** Input records **
_ _ _ _ _

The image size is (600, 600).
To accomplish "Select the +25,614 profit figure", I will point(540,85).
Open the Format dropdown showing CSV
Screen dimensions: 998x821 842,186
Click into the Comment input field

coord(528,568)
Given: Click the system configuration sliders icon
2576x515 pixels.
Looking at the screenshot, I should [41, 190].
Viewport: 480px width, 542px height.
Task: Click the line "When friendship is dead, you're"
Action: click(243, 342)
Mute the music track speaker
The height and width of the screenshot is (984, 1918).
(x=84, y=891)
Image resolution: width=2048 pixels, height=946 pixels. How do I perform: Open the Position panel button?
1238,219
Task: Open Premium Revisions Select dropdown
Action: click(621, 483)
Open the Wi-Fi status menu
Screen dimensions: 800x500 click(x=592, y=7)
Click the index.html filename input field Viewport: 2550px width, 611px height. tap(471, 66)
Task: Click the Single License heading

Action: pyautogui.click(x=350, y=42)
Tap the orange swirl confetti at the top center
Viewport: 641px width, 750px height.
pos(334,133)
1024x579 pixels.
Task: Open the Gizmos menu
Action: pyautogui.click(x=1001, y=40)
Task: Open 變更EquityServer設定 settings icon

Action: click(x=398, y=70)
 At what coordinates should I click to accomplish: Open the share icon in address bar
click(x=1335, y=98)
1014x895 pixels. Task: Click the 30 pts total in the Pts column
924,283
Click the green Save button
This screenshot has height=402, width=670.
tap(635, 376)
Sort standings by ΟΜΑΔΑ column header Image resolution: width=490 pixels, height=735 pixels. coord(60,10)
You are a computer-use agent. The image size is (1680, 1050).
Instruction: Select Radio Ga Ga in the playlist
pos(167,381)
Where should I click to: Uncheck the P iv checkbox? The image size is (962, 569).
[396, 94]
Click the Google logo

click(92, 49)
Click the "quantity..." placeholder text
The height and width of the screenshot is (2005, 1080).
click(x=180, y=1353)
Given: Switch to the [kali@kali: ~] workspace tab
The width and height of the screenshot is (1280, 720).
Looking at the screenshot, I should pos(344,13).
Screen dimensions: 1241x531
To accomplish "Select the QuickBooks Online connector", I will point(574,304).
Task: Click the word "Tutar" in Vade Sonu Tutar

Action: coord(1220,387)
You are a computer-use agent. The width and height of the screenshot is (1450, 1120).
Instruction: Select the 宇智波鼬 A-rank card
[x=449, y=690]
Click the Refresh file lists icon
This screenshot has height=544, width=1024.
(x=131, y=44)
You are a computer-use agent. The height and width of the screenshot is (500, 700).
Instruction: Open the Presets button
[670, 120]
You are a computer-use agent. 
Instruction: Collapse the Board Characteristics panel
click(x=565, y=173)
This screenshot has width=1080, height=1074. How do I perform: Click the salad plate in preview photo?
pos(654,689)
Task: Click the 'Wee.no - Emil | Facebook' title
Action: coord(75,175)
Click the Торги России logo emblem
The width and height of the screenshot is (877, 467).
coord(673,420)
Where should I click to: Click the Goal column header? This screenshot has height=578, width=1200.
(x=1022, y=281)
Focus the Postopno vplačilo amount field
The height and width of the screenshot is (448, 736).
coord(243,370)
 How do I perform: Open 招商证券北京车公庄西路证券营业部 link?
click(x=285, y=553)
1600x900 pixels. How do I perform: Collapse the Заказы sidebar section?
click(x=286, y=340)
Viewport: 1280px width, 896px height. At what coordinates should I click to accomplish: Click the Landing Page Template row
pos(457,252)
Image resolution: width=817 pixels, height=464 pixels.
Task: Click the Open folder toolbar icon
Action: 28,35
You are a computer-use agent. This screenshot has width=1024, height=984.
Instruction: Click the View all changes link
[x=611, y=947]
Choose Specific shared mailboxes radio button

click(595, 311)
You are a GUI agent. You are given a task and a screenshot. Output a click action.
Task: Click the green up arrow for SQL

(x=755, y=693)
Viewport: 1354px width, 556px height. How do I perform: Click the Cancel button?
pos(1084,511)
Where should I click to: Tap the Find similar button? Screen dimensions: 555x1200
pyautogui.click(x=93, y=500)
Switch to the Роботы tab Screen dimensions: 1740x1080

_ _ _ _ _

Word for word, return each of the entries shown above.

The image size is (600, 600).
To accomplish "Select the +25,614 profit figure", I will point(540,85).
Open the Format dropdown showing CSV
Screen dimensions: 998x821 842,186
Click into the Comment input field

coord(528,568)
Given: Click the system configuration sliders icon
2576x515 pixels.
Looking at the screenshot, I should [41, 190].
Viewport: 480px width, 542px height.
Task: Click the line "When friendship is dead, you're"
Action: click(243, 342)
Mute the music track speaker
The height and width of the screenshot is (984, 1918).
(x=84, y=891)
Image resolution: width=2048 pixels, height=946 pixels. How do I perform: Open the Position panel button?
1238,219
Task: Open Premium Revisions Select dropdown
Action: click(621, 483)
Open the Wi-Fi status menu
Screen dimensions: 800x500 click(x=592, y=7)
Click the index.html filename input field Viewport: 2550px width, 611px height. tap(471, 66)
Task: Click the Single License heading

Action: pyautogui.click(x=350, y=42)
Tap the orange swirl confetti at the top center
Viewport: 641px width, 750px height.
pos(334,133)
1024x579 pixels.
Task: Open the Gizmos menu
Action: pyautogui.click(x=1001, y=40)
Task: Open 變更EquityServer設定 settings icon

Action: click(x=398, y=70)
 At what coordinates should I click to accomplish: Open the share icon in address bar
click(x=1335, y=98)
1014x895 pixels. Task: Click the 30 pts total in the Pts column
924,283
Click the green Save button
This screenshot has height=402, width=670.
tap(635, 376)
Sort standings by ΟΜΑΔΑ column header Image resolution: width=490 pixels, height=735 pixels. coord(60,10)
You are a computer-use agent. The image size is (1680, 1050).
Instruction: Select Radio Ga Ga in the playlist
pos(167,381)
Where should I click to: Uncheck the P iv checkbox? The image size is (962, 569).
[396, 94]
Click the Google logo

click(92, 49)
Click the "quantity..." placeholder text
The height and width of the screenshot is (2005, 1080).
click(x=180, y=1353)
Given: Switch to the [kali@kali: ~] workspace tab
The width and height of the screenshot is (1280, 720).
Looking at the screenshot, I should pos(344,13).
Screen dimensions: 1241x531
To accomplish "Select the QuickBooks Online connector", I will point(574,304).
Task: Click the word "Tutar" in Vade Sonu Tutar

Action: coord(1220,387)
You are a computer-use agent. The width and height of the screenshot is (1450, 1120).
Instruction: Select the 宇智波鼬 A-rank card
[x=449, y=690]
Click the Refresh file lists icon
This screenshot has height=544, width=1024.
(x=131, y=44)
You are a computer-use agent. The height and width of the screenshot is (500, 700).
Instruction: Open the Presets button
[670, 120]
You are a computer-use agent. 
Instruction: Collapse the Board Characteristics panel
click(x=565, y=173)
This screenshot has width=1080, height=1074. How do I perform: Click the salad plate in preview photo?
pos(654,689)
Task: Click the 'Wee.no - Emil | Facebook' title
Action: coord(75,175)
Click the Торги России logo emblem
The width and height of the screenshot is (877, 467).
coord(673,420)
Where should I click to: Click the Goal column header? This screenshot has height=578, width=1200.
(x=1022, y=281)
Focus the Postopno vplačilo amount field
The height and width of the screenshot is (448, 736).
coord(243,370)
 How do I perform: Open 招商证券北京车公庄西路证券营业部 link?
click(x=285, y=553)
1600x900 pixels. How do I perform: Collapse the Заказы sidebar section?
click(x=286, y=340)
Viewport: 1280px width, 896px height. At what coordinates should I click to accomplish: Click the Landing Page Template row
pos(457,252)
Image resolution: width=817 pixels, height=464 pixels.
Task: Click the Open folder toolbar icon
Action: 28,35
You are a computer-use agent. This screenshot has width=1024, height=984.
Instruction: Click the View all changes link
[x=611, y=947]
Choose Specific shared mailboxes radio button

click(595, 311)
You are a GUI agent. You are given a task and a screenshot. Output a click action.
Task: Click the green up arrow for SQL

(x=755, y=693)
Viewport: 1354px width, 556px height. How do I perform: Click the Cancel button?
pos(1084,511)
Where should I click to: Tap the Find similar button? Screen dimensions: 555x1200
pyautogui.click(x=93, y=500)
Switch to the Роботы tab Screen dimensions: 1740x1080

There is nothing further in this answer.